Solomon Islands, part of the Melanesian Islands, after a tsunami in 2007. Photograph: “Tsunami, Solomon Islands 2007. Photo: AusAID” by DFAT photo library is licensed under CC BY 2.0

However, he points out that the First World doesn’t need to imagine anymore as the USA has been a “horror show” in 2020, losing the capacity to be human beings while navigating the chaos that has engulfed their nation.

“Everything we’ve built up in the West is coming down like a house of cards, it’s just a question of when. That’s reality,” says Woodcock, who says we have gotten to this point by losing our connection to earthly limitations – through living in First World ideals and trying to rubber-stamp the future with certainty so that it will become the future we want, at the expense of all else. 

“We want this big city here, let’s do it – screw the swamps, screw the glades, screw the jungles, screw the land, screw the animals. We want a future where there are cities here, we’ll just do it, we won’t pay any attention to the costs – that way of relating to the future has got to go,” he says. 

Woodcock says art, dreams, and nature are all some of the ways we can have a healthier relationship with the unknown future, ways we used before that can speak to us again if we pay the required attention. Caldeira Marques agrees as he points out that many of our ancestors lived with very different values to the kind of dominant western discourse that we are experiencing today.

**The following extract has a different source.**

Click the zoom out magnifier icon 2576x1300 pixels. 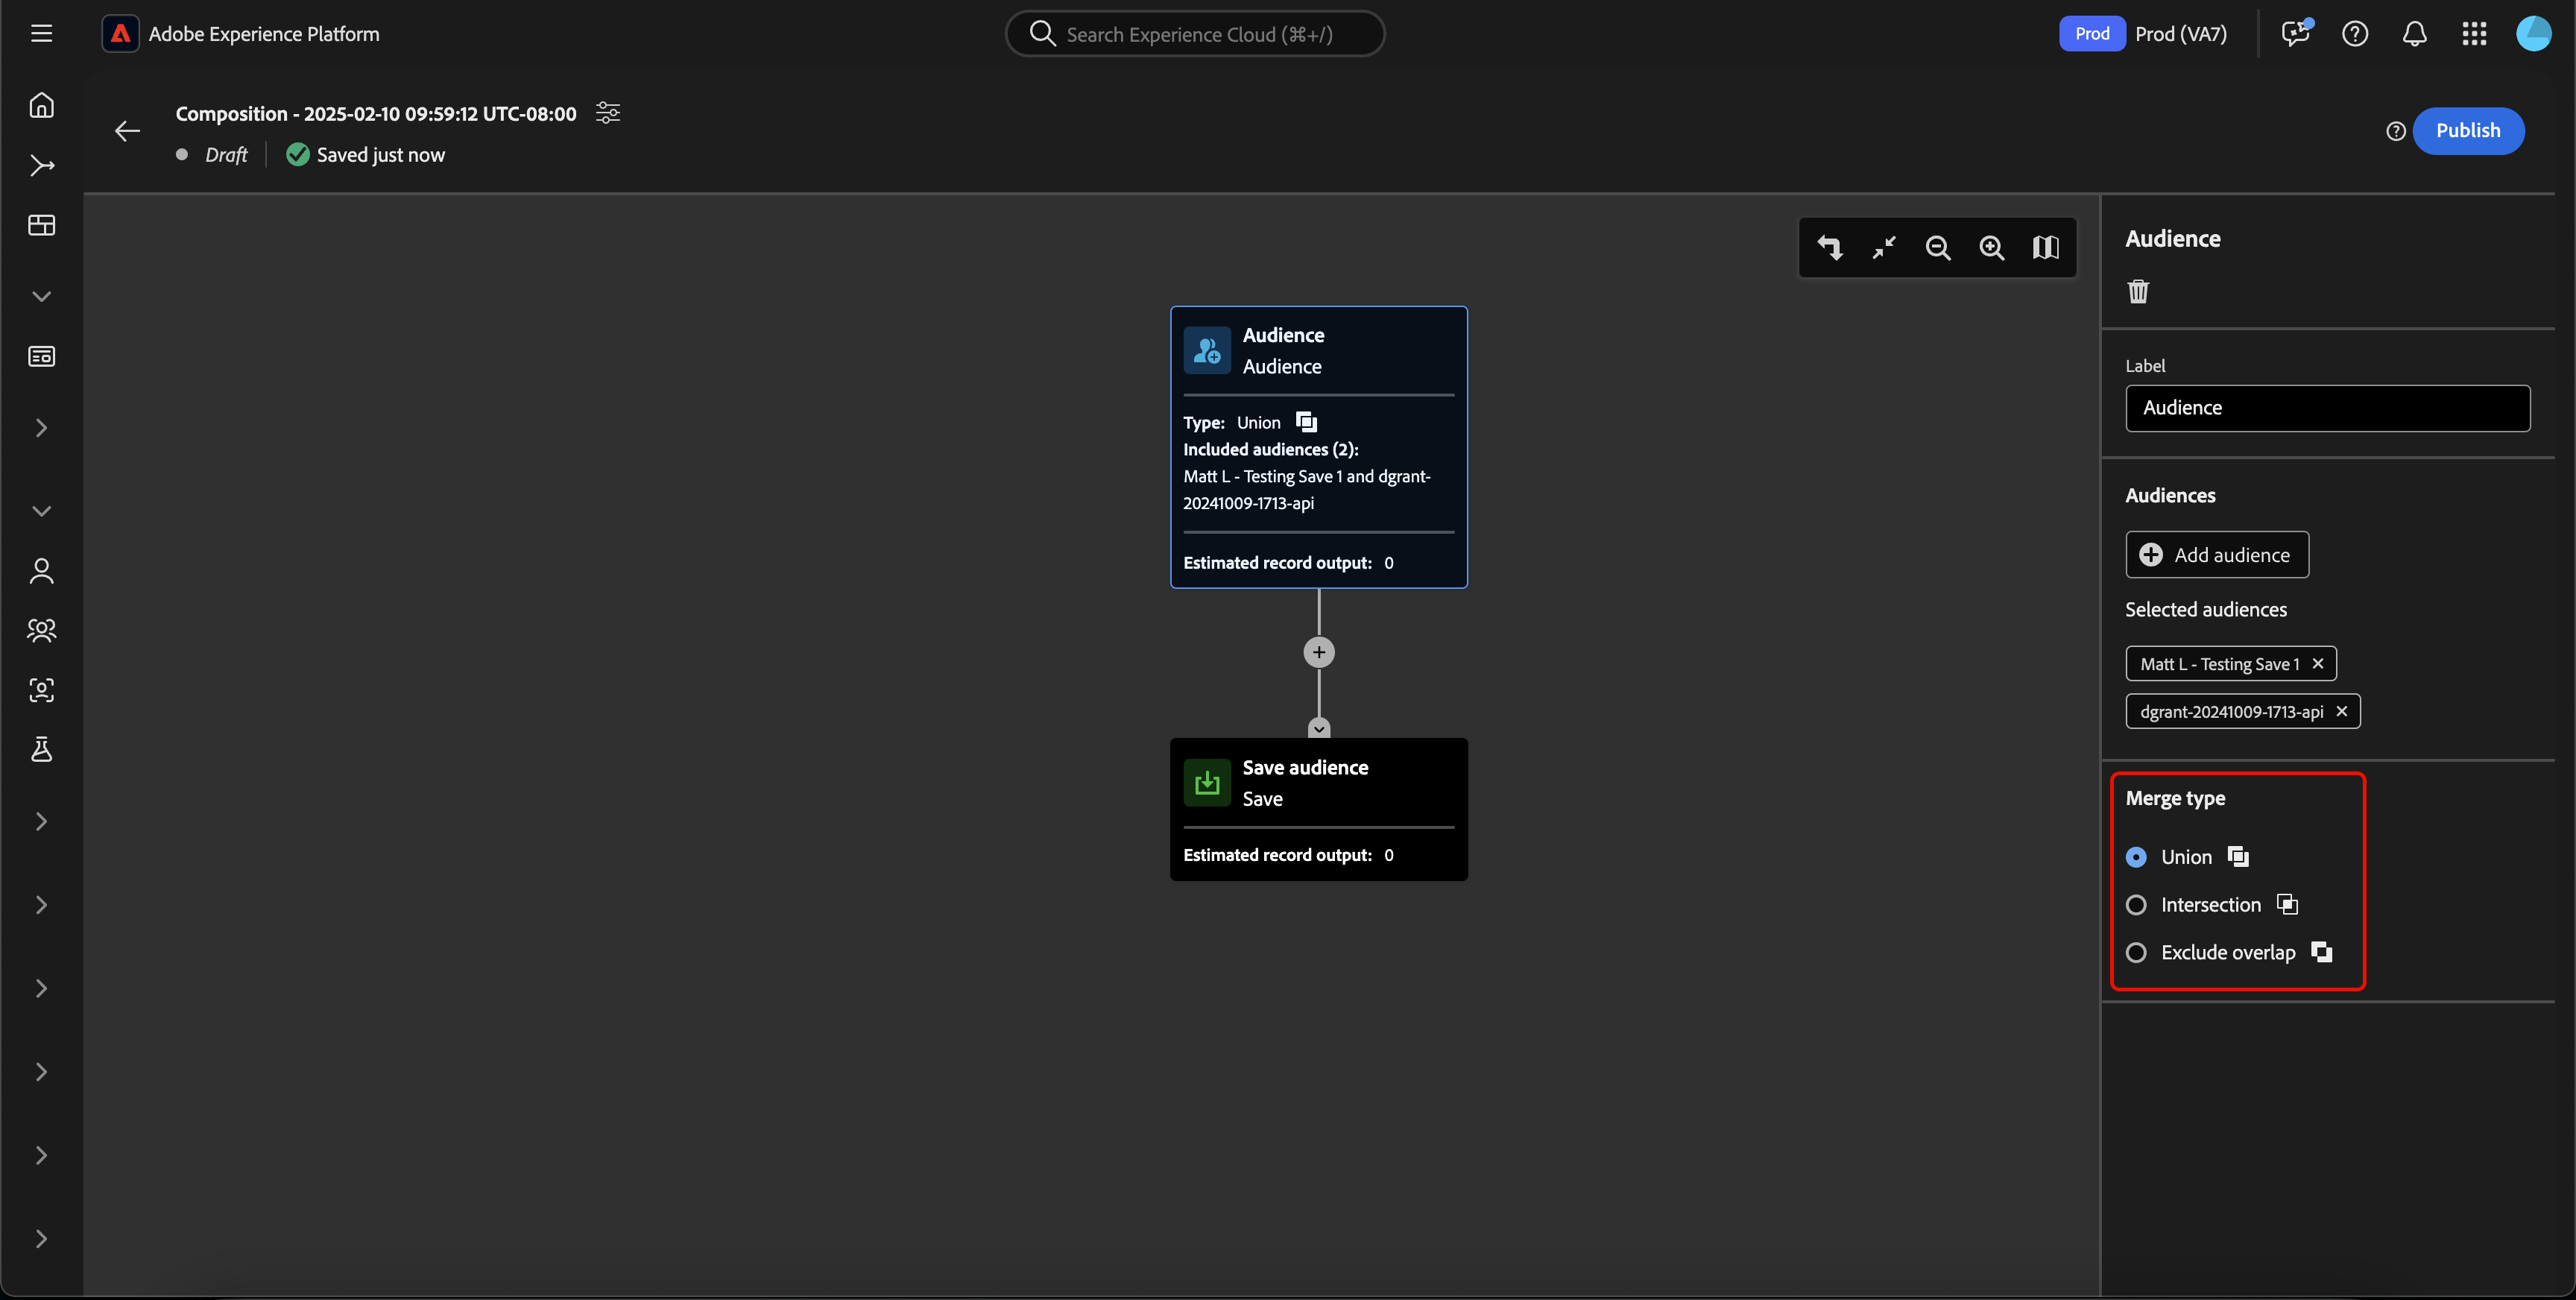point(1937,247)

“With our current values – you have to have what you want, you have to consume what you want and who cares how others will be affected by your lifestyle because ‘my lifestyle is better and more important than everything else’,” says Caldeira Marques. 

Loosely referencing Nietzsche’s Human, All Too Human, he says “everything is human, so much human. We think we are important, we think we are a ‘big thing’, but we are nothing. This human fantasy that we are living in is bullshit.”

Yet, Woodcock says confronting reality and upholding the dignity of others who are different from us while catastrophe unfolds – unaccompanied by grand visions of the future – is something we can choose at any time, before finishing our conversation with a piece of advice:

“This generation has to learn in ways that past generations have not needed to. They have to learn very fast to come into accord with reality and its limitations.”